Читать книгу «Избранные статьи» онлайн полностью📖 — Григория Дашевского — MyBook.

«Проходящие характеры» Лидии Гинзбург

Собранные вместе военные тексты, многие из которых опубликованы впервые, не просто расширяют наше представление о Гинзбург-писательнице, но освещают ее совершенно новым светом. Блокадные «Записки» Гинзбург мы привыкли зачислять в рубрику «свидетельств» о катастрофах XX века. Эта категория текстов стала за последние десятилетия настолько важной, что даже само слово «свидетельство» теперь окружено почтительным ореолом – называя так конкретный текст, мы словно повышаем его ранг. «Свидетельство» – это сообщение, приходящее изнутри черных дыр истории и пытающееся человечеству, то есть нам, так называемым обычным людям, живущим обычной жизнью, передать запредельный, нечеловеческий опыт. И когда Гинзбург описывает и объясняет опыт голодного, предсмертного существования, разлагает его на элементы обычных человеческих мотивировок и реакций (самоутверждение, самообман и т. п.) – нам кажется, что все это писалось для нас, чтобы чудовищный и непостижимый опыт стал для нас хоть сколько-то понятнее.

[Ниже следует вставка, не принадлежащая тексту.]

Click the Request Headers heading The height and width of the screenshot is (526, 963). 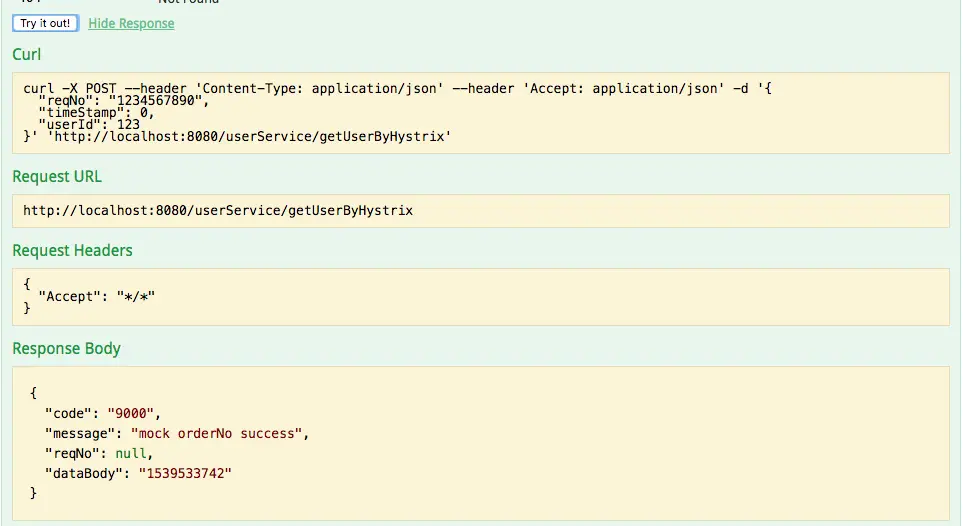coord(72,250)
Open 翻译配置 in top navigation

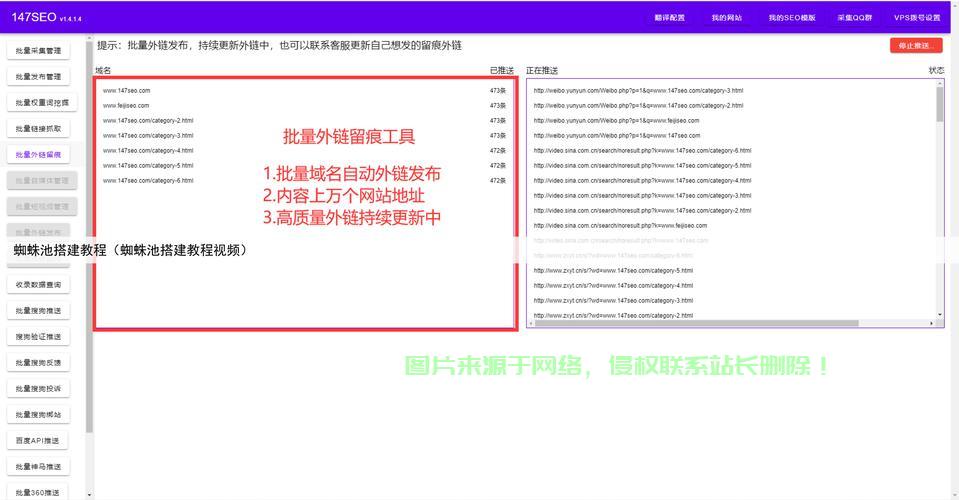click(669, 18)
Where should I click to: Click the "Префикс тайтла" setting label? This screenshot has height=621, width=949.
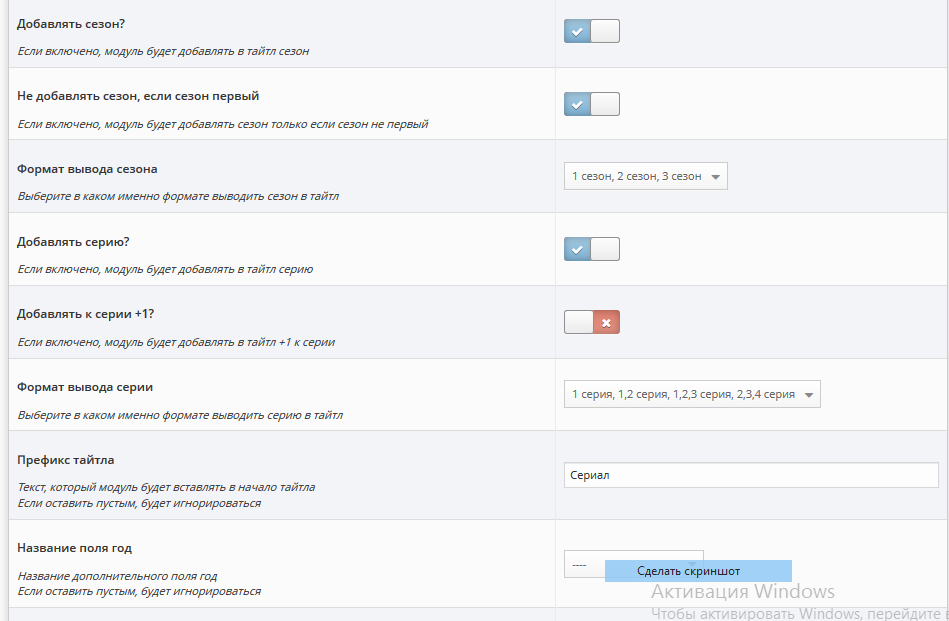tap(66, 460)
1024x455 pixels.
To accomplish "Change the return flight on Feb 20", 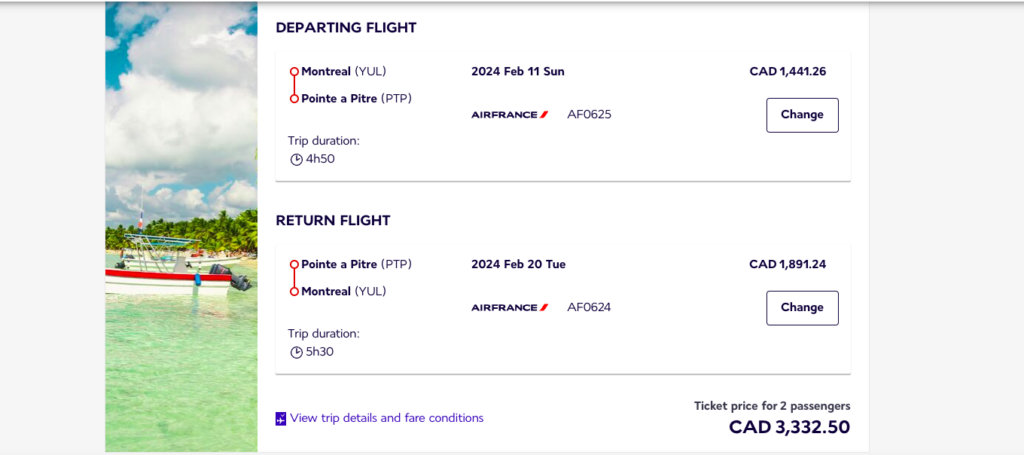I will (802, 308).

Но теперь, читая все военные тексты Гинзбург, мы видим, что исходно ее замысел был противоположным – не непостижимый опыт блокады она хотела объяснить обычному человеку, а наоборот – саму блокаду она увидела как объяснение и разгадку советского опыта. Разгадка заключалась в том, что индивидуализм кончился и единичный человек должен отдать себя в распоряжение «общего», то есть государства – при встрече с абсолютным злом, каким была нацистская Германия, эгоисты французы оказались беспомощны, а Левиафан (как Гинзбург в записях называет советский режим), превративший людей в рабов, выстоял. «То, на что многие из нас роптали, спасло нас от страшных бедствий, сокрушивших людей, которые пользовались благами замаскированного, подслащенного социального бытия». Истребляя и растлевая своих граждан, Левиафан подготовил их к верному пониманию ценностей – потому что «обреченные физическому уничтожению и моральному растлению легче других теряли иллюзию абсолютной ценности единичного сознания; им может, наконец, открыться, что все ценное в человеке, сама идея ценности принадлежит только началу общности».

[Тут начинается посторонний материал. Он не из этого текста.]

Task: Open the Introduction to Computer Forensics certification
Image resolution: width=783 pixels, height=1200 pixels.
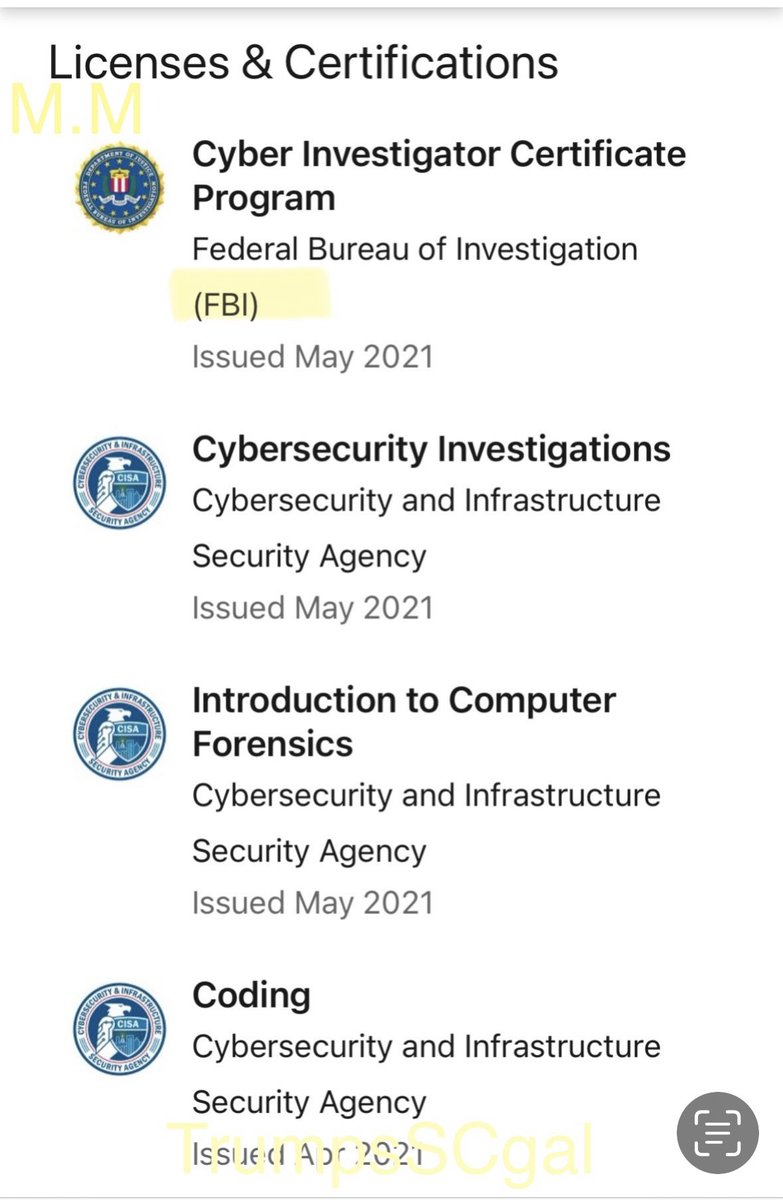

Когда Гинзбург пишет: «совершалась катастрофическая развязка полуторавековой драмы индивидуалистического сознания – только почти некому и некогда было думать об этом», в ее словах слышно чуть ли не тютчевское чувство избранности – «Блажен, кто посетил сей мир в его минуты роковые». Ее главной литературной и жизненной целью задолго до войны стал роман в линии Толстого и Пруста, и два с половиной года блокады оказались временем, когда она ближе всего к этой цели подошла. Блокада, со «страшной буквальностью» показав «невозможность и ужас духовной изоляции», придав «ужасающую прямоту и буквальность» всем «переносным метафизическим смыслам», послужила ей чем-то вроде вынесенного вовне озарения – когда автору вдруг становится ясно видна вся будущая книга сразу и осталось только записать увиденное. И Гинзбург записывала и анализировала все, что видела и слышала вокруг себя и в себе, не по долгу свидетеля, а с энтузиазмом автора – с энтузиазмом, который, кажется, и придавал ей сил. Ее блокадные записи – не «свидетельство», адресованное человечеству, а материалы к роману, который бы сообщил современникам открывшуюся ей формулу нового сознания, показал им необходимость перерождения, перехода от эгоизма к «новому спартанству» – к «суровой осмысленности страдания и смерти, труда и терпения». И, например, составившее очерк «День Оттера» (и отчасти известное нам по «Запискам») описание дня в блокадном Ленинграде, от пробуждения до отхода ко сну, «замкнутый ряд абсолютно несвободных движений», – это для Гинзбург материализованная метафора положения отрезанного от общей жизни человека: «Психология раба. Он посреди Левиафана, на него все обрушивается, и он ни в чем не участвует. Пробег по своему кругу. Круг как выражение изолированной замкнутости и бесцельного пробега. День как выражение круга».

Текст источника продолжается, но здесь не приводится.